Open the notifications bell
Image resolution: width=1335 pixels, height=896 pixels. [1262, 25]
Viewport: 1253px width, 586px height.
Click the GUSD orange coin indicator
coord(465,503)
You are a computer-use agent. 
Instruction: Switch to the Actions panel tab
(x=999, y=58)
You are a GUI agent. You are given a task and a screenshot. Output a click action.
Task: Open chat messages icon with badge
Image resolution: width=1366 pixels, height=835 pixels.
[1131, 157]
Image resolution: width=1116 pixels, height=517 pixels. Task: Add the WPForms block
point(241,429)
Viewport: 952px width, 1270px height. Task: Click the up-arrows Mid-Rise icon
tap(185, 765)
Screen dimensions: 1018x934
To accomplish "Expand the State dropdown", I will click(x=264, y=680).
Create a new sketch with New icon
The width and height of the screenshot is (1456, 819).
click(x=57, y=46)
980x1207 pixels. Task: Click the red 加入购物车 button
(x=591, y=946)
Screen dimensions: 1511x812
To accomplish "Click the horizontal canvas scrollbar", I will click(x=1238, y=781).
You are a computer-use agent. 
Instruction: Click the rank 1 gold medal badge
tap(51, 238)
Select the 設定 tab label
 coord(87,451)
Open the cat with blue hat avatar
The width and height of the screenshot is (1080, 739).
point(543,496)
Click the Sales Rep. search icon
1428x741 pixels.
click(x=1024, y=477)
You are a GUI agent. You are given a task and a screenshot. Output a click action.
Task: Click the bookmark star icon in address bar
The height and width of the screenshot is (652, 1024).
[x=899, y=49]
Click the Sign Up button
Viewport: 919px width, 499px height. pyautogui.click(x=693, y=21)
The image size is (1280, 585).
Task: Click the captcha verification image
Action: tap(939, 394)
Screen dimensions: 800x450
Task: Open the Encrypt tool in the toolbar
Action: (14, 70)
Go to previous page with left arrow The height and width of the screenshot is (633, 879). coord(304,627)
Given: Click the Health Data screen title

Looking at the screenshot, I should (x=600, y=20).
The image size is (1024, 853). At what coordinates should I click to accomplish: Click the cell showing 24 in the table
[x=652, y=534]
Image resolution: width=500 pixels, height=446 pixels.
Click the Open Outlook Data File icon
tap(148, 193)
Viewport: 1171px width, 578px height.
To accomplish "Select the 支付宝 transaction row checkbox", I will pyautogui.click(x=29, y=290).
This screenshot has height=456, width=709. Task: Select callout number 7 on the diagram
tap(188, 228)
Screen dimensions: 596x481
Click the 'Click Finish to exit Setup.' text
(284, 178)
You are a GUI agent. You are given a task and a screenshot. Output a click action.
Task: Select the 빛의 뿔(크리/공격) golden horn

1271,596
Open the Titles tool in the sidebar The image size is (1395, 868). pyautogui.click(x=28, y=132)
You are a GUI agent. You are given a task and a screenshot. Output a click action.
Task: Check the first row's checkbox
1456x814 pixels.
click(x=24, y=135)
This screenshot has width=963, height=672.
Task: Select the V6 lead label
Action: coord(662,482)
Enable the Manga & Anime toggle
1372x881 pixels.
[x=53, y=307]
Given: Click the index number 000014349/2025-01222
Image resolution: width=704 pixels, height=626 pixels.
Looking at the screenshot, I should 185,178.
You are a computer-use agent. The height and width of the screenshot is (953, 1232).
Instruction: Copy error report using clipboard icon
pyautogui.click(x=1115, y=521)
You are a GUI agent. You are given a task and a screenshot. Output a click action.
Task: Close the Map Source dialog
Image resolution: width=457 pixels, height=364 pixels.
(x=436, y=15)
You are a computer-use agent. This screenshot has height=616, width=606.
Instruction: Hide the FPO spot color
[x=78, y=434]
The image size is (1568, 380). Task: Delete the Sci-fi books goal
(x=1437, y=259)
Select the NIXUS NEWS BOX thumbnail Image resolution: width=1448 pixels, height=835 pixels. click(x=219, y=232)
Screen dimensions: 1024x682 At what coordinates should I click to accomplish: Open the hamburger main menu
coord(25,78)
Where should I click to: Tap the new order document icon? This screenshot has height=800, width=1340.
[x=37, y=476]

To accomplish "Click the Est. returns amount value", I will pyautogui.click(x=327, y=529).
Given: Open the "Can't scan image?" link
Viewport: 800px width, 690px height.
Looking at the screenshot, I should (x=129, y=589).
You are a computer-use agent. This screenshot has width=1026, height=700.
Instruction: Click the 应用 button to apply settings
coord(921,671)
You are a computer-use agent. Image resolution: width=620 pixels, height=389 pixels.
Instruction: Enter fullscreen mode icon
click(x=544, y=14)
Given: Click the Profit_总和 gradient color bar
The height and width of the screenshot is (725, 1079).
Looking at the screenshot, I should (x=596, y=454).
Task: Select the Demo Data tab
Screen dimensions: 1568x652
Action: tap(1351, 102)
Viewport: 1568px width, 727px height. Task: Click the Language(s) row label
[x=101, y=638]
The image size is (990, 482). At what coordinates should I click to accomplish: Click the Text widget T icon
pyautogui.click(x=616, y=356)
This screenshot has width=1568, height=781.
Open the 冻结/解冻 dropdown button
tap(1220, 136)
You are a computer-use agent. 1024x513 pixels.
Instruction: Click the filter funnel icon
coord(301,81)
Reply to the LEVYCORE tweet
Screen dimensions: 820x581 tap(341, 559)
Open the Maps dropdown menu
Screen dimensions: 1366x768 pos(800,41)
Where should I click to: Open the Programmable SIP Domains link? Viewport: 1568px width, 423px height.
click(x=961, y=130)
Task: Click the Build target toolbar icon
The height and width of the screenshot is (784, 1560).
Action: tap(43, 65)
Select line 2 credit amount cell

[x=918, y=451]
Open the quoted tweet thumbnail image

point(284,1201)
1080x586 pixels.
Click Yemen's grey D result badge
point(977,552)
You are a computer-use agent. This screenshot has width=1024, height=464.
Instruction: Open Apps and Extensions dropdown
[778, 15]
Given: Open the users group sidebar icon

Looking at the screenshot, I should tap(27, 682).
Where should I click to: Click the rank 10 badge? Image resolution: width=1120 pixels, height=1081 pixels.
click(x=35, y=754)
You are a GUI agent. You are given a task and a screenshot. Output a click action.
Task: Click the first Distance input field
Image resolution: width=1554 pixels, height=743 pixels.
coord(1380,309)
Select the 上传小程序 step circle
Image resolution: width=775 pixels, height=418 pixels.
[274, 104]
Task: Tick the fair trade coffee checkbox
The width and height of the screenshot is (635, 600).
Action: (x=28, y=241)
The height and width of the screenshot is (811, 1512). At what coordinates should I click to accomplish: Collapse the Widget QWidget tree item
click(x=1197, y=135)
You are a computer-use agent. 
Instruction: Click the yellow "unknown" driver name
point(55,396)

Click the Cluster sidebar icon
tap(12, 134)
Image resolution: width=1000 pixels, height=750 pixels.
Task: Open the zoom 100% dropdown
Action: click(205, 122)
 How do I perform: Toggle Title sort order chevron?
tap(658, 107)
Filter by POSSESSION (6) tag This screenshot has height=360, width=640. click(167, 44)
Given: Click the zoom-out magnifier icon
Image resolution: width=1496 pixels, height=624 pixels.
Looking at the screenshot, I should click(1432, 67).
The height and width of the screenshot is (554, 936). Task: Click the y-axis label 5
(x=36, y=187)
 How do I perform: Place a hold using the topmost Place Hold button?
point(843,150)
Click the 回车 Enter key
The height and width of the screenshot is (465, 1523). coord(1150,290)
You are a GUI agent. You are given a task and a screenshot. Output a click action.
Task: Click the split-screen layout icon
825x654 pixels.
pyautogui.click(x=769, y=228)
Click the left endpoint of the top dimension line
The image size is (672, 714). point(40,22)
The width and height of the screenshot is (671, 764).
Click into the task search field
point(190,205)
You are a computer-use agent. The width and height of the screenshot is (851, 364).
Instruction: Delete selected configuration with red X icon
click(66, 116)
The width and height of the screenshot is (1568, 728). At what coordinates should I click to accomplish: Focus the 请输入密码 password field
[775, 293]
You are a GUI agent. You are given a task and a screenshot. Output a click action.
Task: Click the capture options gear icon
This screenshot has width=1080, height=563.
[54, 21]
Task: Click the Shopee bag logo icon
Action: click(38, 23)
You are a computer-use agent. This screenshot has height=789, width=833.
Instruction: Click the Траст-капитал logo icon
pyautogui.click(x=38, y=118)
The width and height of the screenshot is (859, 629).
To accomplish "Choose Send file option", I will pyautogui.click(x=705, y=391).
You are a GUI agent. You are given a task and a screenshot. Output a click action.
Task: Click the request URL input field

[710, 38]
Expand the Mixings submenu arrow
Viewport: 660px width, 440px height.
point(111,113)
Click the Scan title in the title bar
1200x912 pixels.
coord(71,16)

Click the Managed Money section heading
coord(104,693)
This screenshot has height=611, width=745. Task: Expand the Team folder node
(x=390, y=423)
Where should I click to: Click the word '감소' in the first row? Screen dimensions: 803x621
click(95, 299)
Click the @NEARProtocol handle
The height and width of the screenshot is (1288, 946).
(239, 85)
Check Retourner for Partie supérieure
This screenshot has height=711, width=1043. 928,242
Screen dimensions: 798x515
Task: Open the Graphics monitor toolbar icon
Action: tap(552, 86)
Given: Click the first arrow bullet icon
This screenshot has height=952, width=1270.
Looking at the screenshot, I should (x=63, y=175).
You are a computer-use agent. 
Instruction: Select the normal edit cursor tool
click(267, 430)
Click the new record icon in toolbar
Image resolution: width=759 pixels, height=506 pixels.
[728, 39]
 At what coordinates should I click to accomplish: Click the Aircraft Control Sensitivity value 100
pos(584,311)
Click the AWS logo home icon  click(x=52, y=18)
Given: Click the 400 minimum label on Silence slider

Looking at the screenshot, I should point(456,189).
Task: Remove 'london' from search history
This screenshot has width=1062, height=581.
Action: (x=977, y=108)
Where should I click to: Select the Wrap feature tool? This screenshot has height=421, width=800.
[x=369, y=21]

☆ ☆ ☆ ☆ ☆

Rewrite the part of the items above that opens with the line containing "Click the AWS" and runs through the end of the items, swapping "Silence" for "Volume" and leaving everything else unchanged.

Click the AWS logo home icon  click(x=52, y=18)
Given: Click the 400 minimum label on Volume slider

Looking at the screenshot, I should point(456,189).
Task: Remove 'london' from search history
This screenshot has width=1062, height=581.
Action: (x=977, y=108)
Where should I click to: Select the Wrap feature tool? This screenshot has height=421, width=800.
[x=369, y=21]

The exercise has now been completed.